To Bust You Shall Return

Transaction Man: The Rise of the Deal and the Decline of the American Dream BY NICHOLAS LEMANN. NEW YORK: FARRAR, STRAUS AND GIROUX. 320 PAGES. $28.

All four of Nicholas Lemann’s major books examine crucial episodes of American history through the prism of lives that shaped or were shaped by that history. In 1991’s The Promised Land, Mississippians Ruby Lee Daniels and George Hicks embody the Great Migration as they relocate to Chicago. In 1999’s The Big Test, the Educational Testing Service’s Henry Chauncey and Los Angeles attorney Molly Munger carry Lemann’s analysis of an SAT-fueled meritocracy more privileged than it knows. Redemption’s alarming and often brutal 2006 account of racist terrorists destroying Reconstruction makes flawed heroes of Maine-born Union general turned Mississippi governor Adelbert Ames and his politically connected wife, Blanche. Now Transaction Man anchors three periods of American capitalism to mini-bios of New Deal brain-truster Adolf Berle, conservative economist Michael Jensen, and LinkedIn tech guru Reid Hoffman.

All these books perform the impressive feat of elucidating complex and significant developments in under 400 lively pages—the appalled Redemption is barely 200. But none of the others bites off nearly as much as Transaction Man, which you could say outlines a century of American capitalism only if you allow that over those hundred years American capitalism determined the shape of world capitalism, delivering communism to Russian oligarchs and Chinese apparatchiks while undermining democratic socialism from Iceland to New Zealand.

A comparison might be economics journalist Jeff Madrick’s 2011 Age of Greed, a longer and duller but more substantive history that traces the Great Recession back to 1946 via biographical critiques of thirty-one bankers, businessmen, economists, and politicians. In 2019, a decade after the crisis abated, Lemann clearly feels the need to take the story further. The New Deal rescued an economy devastated by the 1929 stock-market crash that finally boomed in the wake of World War II’s synthesis of patriotic self-sacrifice and victorious confidence. Transaction Man explains how these achievements were eroded by a financialization in which capitalism distanced itself from the goods and services it provided to burrow down to the numbers beneath, so that eventually 40 percent of American profits were made selling money. Its pivot point was the late-1999 repeal of 1933’s Glass-Steagall Act, which had long prevented Main Street savings banks from speculating as greedily and irresponsibly as Wall Street investment banks. But Lemann needed a capper, which he found in everybody’s metaphor for change gone wild, Silicon Valley. It’s telling, however, that Reid Hoffman gets far fewer pages than Berle or Jensen, and less crystalline pages at that.

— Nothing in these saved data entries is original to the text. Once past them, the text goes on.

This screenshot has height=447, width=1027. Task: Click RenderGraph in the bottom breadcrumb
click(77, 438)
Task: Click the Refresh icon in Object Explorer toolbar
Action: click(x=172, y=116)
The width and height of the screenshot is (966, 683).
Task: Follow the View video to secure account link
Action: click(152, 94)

Transaction Man is recommended to anyone who got through the Great Recession without tackling any books about it. As unnatural as mathematical thinking may feel to the reading classes, the income-gap fault line plus the virtual kudzu of an internet that outstrips comprehension should be enough to convince the stubbornest humanist to watch the numbers, and Lemann provides an entry point. His decision to track an entire century has an ideological motive: By beginning with Adolf Berle and the New Deal rather than Citibank’s Walter Wriston the way Madrick does, he grounds the reader in an era when reining in private enterprise was the only way for the American experiment to survive. Berle’s special obsession was controlling the directors who in fact ran giant corporations supposedly overseen by the mass of stockholders who were their legal owners, but the early months of FDR’s presidency also slowed financialization via Glass-Steagall, with the Securities and Exchange Commission soon to follow. And it doesn’t hurt that grown-up child prodigy Berle and his wife, the estranged daughter of the real-life counterpart of Edith Wharton’s Lily Bart, are fascinating figures who reward Lemann’s honed profiling skills.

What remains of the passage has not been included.